# [Set task 1]
Please reproduce the part of the Hodges passage that opens with the words containing "Having established an" and closes with "Burwash, East Sussex.", keeping every word as it appears.

# [Reading text]
▼

Having established an international reputation, Hodges was invited to become Professor of Artifacts Conservation at Queen's University, Kingston, Ontario, Canada; there, he succeeded in linking archaeological conservation with an existing programme dedicated to preservation of paper and paintings. From 1977 he served as Director of the Art Conservation Program at the university. He returned to the U.K. in 1987, and lived at Burwash, East Sussex.

Hodges wrote and contributed to numerous books and publications; aside from his major works, Artifacts and Technology in the Ancient World, he also produced Pottery: A Technical History (1972), collaborated with his Institute of Archaeology colleagues Edward Pyddoke and Marjorie Maitland Howard on Ancient Britons: How They Lived in 1969, which "recreate[d] life in the British Isles from the Old Stone Age to the Roman invasions", and produced a successor to Technology in the Ancient World with Technology in the Medieval World. His contributions to journals include: in 1958, "The Bronze Age Moulds of the British Isles, part I: Scotland and the North of England- Moulds of Stone and Clay", in Sibrium, vol. 4, pp. 129–36, and in 1960 "part II: England and Wales- Moulds of Stone and Bronze" in vol. 5, pp. 153–62; in 1987, he wrote on conservation treatment of ceramics in the field for In Situ Archaeological Conservation, of which he was editor. He also participated in excavations, such as that in 1953 at Castle Hill, Thurgarton, Nottinghamshire, a report on which Hodges produced for Transactions of the Thoroton Society in 1954, which included a stone coffin and examined pottery sherds that had been excavated from the Neolithic causewayed enclosure at Windmill Hill, Avebury, Wiltshire by Alexander Keiller, producing a report on his findings.

==Personal life==
In 1965, he married (Bernadette) Jane Davies; they had a son and a daughter.

▲

# [Set task 2]
List each line of the listing that includes the string "what". Case counts.

# [Data supplied]
▼

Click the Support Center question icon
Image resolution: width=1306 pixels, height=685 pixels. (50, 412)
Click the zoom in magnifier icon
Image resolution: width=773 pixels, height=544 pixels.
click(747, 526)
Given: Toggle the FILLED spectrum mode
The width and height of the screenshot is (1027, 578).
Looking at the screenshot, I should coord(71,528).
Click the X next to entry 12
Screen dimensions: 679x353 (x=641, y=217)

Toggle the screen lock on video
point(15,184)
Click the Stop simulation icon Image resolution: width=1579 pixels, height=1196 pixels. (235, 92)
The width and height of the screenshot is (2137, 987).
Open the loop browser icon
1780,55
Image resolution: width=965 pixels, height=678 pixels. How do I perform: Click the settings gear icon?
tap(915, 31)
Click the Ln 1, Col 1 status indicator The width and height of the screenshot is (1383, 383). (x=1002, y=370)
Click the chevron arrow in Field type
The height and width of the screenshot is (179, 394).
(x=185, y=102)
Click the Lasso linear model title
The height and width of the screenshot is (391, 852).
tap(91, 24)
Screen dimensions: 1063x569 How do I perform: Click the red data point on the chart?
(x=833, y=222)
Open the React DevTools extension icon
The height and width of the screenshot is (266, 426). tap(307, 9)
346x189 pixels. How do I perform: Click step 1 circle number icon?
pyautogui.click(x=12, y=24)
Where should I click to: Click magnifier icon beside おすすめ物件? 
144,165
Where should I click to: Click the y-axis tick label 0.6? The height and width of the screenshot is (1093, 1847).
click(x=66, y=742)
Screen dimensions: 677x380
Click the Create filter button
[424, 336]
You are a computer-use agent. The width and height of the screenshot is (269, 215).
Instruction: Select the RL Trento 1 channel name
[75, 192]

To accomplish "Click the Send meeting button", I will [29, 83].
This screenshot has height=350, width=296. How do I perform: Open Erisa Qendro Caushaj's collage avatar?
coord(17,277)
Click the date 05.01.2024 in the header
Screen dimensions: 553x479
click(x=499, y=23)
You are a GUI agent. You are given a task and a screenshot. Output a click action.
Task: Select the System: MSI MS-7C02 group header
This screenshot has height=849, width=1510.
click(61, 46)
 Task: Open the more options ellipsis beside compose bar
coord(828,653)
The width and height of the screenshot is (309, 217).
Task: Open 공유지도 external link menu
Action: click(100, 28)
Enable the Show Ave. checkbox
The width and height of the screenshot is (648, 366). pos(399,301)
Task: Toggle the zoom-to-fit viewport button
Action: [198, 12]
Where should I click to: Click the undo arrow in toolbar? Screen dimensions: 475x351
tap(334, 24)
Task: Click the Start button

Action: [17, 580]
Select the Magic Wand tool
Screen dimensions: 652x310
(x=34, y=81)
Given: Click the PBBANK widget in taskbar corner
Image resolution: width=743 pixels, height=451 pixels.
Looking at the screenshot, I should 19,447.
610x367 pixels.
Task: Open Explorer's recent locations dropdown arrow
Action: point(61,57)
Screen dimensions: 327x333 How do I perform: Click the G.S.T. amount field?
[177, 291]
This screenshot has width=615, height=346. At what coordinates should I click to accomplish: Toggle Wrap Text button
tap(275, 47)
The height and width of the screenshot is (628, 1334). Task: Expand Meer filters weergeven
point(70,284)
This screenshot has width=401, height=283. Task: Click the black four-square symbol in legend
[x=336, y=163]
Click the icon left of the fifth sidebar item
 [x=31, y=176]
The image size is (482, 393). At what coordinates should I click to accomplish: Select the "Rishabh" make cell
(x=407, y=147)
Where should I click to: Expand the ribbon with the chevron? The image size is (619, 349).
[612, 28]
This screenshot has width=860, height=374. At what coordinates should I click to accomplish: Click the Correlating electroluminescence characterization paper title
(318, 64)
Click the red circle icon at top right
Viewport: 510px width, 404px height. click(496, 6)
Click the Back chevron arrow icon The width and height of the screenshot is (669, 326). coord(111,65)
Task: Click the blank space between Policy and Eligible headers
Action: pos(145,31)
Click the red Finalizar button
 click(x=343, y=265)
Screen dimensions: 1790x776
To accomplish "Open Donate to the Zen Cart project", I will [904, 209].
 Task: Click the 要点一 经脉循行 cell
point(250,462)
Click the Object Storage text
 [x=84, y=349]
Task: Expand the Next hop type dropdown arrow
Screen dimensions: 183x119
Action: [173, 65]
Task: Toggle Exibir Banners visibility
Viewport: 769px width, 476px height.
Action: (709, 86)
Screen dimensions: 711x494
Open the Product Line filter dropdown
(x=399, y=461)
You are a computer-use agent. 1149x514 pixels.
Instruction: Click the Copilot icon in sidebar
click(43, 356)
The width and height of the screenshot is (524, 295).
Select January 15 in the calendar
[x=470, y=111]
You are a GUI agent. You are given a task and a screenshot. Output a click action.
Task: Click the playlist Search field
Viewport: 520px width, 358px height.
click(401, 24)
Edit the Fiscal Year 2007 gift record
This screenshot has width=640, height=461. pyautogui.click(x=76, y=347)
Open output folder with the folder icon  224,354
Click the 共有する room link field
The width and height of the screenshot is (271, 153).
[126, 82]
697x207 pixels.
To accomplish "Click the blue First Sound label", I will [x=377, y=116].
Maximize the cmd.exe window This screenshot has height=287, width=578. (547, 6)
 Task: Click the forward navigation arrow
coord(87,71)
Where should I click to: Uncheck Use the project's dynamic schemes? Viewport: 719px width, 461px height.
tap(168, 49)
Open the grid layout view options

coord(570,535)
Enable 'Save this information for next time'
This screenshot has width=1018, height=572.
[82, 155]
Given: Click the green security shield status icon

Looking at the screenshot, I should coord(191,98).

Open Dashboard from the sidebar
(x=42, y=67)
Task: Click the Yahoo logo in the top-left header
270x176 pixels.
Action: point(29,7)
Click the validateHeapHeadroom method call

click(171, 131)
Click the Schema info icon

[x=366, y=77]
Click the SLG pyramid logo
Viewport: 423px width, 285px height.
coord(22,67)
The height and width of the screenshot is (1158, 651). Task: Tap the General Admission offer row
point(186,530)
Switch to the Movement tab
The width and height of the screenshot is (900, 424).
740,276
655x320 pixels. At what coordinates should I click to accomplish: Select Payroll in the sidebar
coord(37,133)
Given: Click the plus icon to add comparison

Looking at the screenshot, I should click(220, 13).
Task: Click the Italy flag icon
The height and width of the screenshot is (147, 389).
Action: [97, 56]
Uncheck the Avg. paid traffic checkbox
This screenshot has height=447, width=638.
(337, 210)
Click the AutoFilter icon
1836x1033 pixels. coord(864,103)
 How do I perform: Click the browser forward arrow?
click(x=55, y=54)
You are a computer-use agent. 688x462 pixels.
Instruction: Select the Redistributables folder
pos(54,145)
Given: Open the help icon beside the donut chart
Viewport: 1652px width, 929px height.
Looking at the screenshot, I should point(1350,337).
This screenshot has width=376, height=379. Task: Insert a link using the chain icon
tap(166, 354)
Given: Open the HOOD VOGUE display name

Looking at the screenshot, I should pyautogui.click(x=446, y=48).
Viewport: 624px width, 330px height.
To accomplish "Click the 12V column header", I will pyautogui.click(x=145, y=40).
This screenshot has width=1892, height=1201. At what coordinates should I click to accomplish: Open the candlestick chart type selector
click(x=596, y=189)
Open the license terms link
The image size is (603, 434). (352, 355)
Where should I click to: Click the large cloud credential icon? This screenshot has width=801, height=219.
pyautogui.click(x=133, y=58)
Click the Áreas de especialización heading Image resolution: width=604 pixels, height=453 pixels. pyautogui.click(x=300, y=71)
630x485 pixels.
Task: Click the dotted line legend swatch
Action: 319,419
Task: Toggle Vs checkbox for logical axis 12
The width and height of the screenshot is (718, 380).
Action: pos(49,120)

▲

# [Task output 1]
Having established an international reputation, Hodges was invited to become Professor of Artifacts Conservation at Queen's University, Kingston, Ontario, Canada; there, he succeeded in linking archaeological conservation with an existing programme dedicated to preservation of paper and paintings. From 1977 he served as Director of the Art Conservation Program at the university. He returned to the U.K. in 1987, and lived at Burwash, East Sussex.

# [Task output 2]
This screenshot has width=615, height=346. At what coordinates should I click to accomplish: Toggle Wrap Text button
The image size is (482, 393). At what coordinates should I click to accomplish: Select the "Rishabh" make cell
This screenshot has width=860, height=374. At what coordinates should I click to accomplish: Click the Correlating electroluminescence characterization paper title
655x320 pixels. At what coordinates should I click to accomplish: Select Payroll in the sidebar
This screenshot has width=1892, height=1201. At what coordinates should I click to accomplish: Open the candlestick chart type selector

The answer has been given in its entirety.